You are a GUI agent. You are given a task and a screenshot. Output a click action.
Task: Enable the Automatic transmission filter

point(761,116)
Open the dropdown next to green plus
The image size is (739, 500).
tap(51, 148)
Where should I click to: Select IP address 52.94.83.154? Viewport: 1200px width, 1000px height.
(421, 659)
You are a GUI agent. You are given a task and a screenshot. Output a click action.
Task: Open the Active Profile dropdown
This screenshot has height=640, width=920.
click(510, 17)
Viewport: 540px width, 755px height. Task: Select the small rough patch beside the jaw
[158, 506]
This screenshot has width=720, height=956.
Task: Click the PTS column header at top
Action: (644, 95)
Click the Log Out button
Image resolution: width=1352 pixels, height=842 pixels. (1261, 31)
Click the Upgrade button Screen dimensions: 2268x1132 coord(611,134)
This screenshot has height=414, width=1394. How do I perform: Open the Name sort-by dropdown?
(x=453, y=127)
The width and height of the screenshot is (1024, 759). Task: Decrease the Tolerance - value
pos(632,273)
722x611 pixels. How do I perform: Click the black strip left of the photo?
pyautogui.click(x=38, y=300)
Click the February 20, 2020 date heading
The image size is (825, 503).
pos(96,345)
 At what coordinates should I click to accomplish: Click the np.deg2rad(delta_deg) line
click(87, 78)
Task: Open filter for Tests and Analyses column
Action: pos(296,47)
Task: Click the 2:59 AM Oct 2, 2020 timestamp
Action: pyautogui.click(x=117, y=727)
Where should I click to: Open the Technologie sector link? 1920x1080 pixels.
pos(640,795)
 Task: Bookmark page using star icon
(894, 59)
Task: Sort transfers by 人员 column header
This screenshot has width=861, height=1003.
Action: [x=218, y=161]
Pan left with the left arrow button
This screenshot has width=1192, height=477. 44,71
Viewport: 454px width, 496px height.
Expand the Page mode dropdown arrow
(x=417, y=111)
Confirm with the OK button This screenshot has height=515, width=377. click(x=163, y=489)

^^^^^^^^

• WHAT YOU WILL DO:
Repeat all of the records above exactly as written.

• RESULT OF THE TASK:
You are a GUI agent. You are given a task and a screenshot. Output a click action.
Task: Enable the Automatic transmission filter

point(761,116)
Open the dropdown next to green plus
The image size is (739, 500).
tap(51, 148)
Where should I click to: Select IP address 52.94.83.154? Viewport: 1200px width, 1000px height.
(421, 659)
You are a GUI agent. You are given a task and a screenshot. Output a click action.
Task: Open the Active Profile dropdown
This screenshot has height=640, width=920.
click(510, 17)
Viewport: 540px width, 755px height. Task: Select the small rough patch beside the jaw
[158, 506]
This screenshot has width=720, height=956.
Task: Click the PTS column header at top
Action: (644, 95)
Click the Log Out button
Image resolution: width=1352 pixels, height=842 pixels. (1261, 31)
Click the Upgrade button Screen dimensions: 2268x1132 coord(611,134)
This screenshot has height=414, width=1394. How do I perform: Open the Name sort-by dropdown?
(x=453, y=127)
The width and height of the screenshot is (1024, 759). Task: Decrease the Tolerance - value
pos(632,273)
722x611 pixels. How do I perform: Click the black strip left of the photo?
pyautogui.click(x=38, y=300)
Click the February 20, 2020 date heading
The image size is (825, 503).
pos(96,345)
 At what coordinates should I click to accomplish: Click the np.deg2rad(delta_deg) line
click(87, 78)
Task: Open filter for Tests and Analyses column
Action: pos(296,47)
Task: Click the 2:59 AM Oct 2, 2020 timestamp
Action: pyautogui.click(x=117, y=727)
Where should I click to: Open the Technologie sector link? 1920x1080 pixels.
pos(640,795)
 Task: Bookmark page using star icon
(894, 59)
Task: Sort transfers by 人员 column header
This screenshot has width=861, height=1003.
Action: [x=218, y=161]
Pan left with the left arrow button
This screenshot has width=1192, height=477. 44,71
Viewport: 454px width, 496px height.
Expand the Page mode dropdown arrow
(x=417, y=111)
Confirm with the OK button This screenshot has height=515, width=377. click(x=163, y=489)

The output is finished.